When we left, Brian said we’d take the carcass and put it in our dumpster, he didn’t want her bothering with it. We said our goodbyes.
Brian told me yesterday morning that mom was drunk on her ass. And thinking back on it, that made more sense. When I called her, I asked her about it. She said that she’d maybe had a few beers too many. Oh, and she was smoking again.
All the concern I had for her Christmas Eve just flew out the window. Cigarettes mess with one’s taste buds, so that food doesn’t taste good. They screw with the circulatory system so that blood doesn’t flow like it should. They also contribute to high blood pressure. Her doctor recently doubled her dose of meds because they couldn’t get her BP regulated.
She remembered nothing of the night before.
Add to that the drinking (the black out) and you’ve got a recipe for disaster. It terrifies me that she’ll have too much to drink and burn the place down with a cigarette or take a bad fall and seriously injure herself or die.

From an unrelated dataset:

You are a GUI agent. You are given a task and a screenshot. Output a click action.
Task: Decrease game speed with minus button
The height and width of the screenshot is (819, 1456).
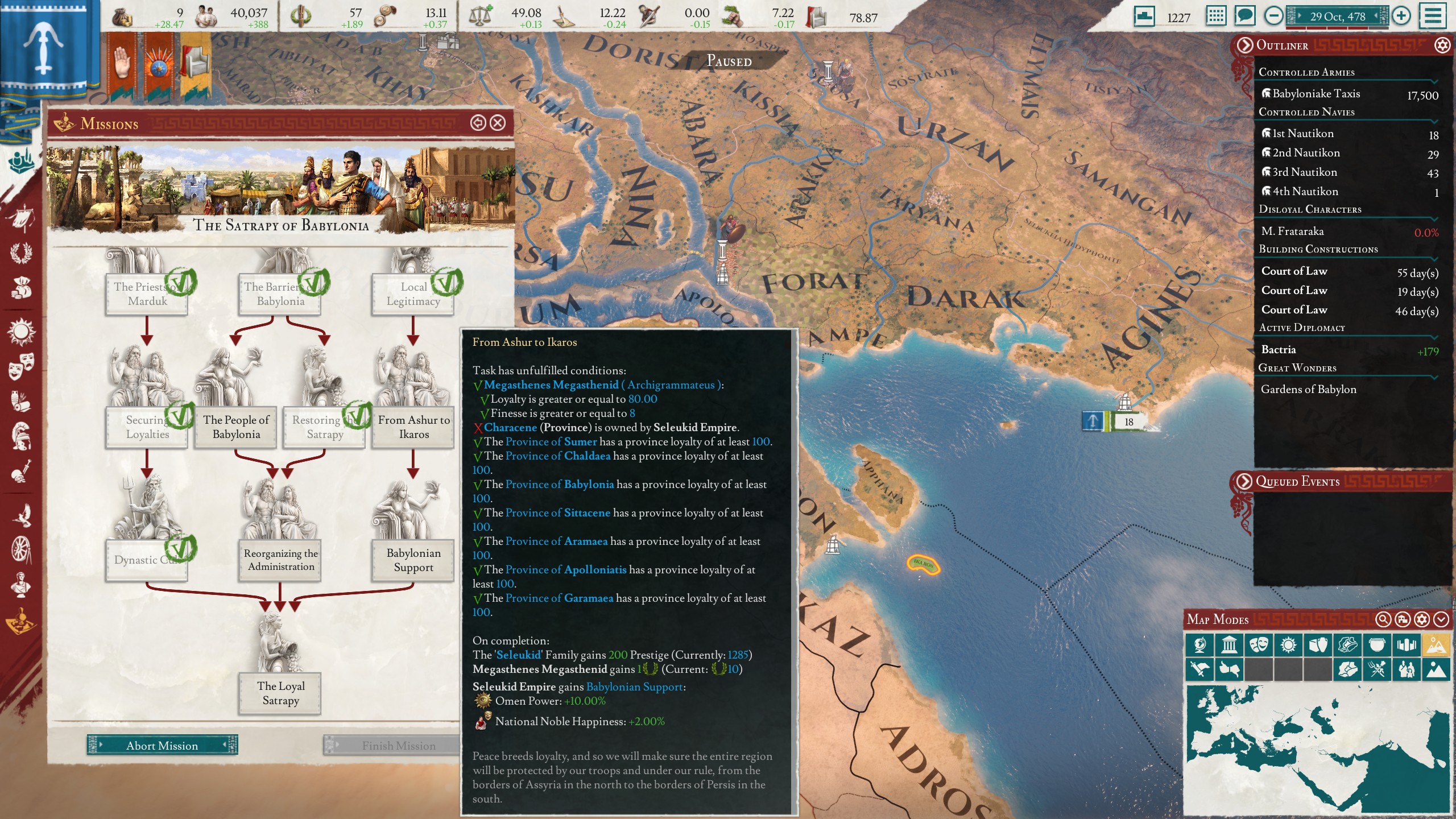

I can’t be her policeman. I don’t want to be her policeman, but I don’t want her to be in a position where she has to live in a home because she can’t take care of herself. I told her this this morning on the phone. She did tell me that she had taken two traquilizers Sunday afternoon because she was “feeling hyper”. Mom doesn’t like taking these things, because she feels like she’s losing control. WTF does drinking too much make her feel, then?
Anyway, she said she got rid of the beer she had and was going to try to quit smoking again. She’s got the lozenges, so she can start on them until she gets the patches.
I was so very proud of her and I don’t want her to hasten the end of her life. I like having her around.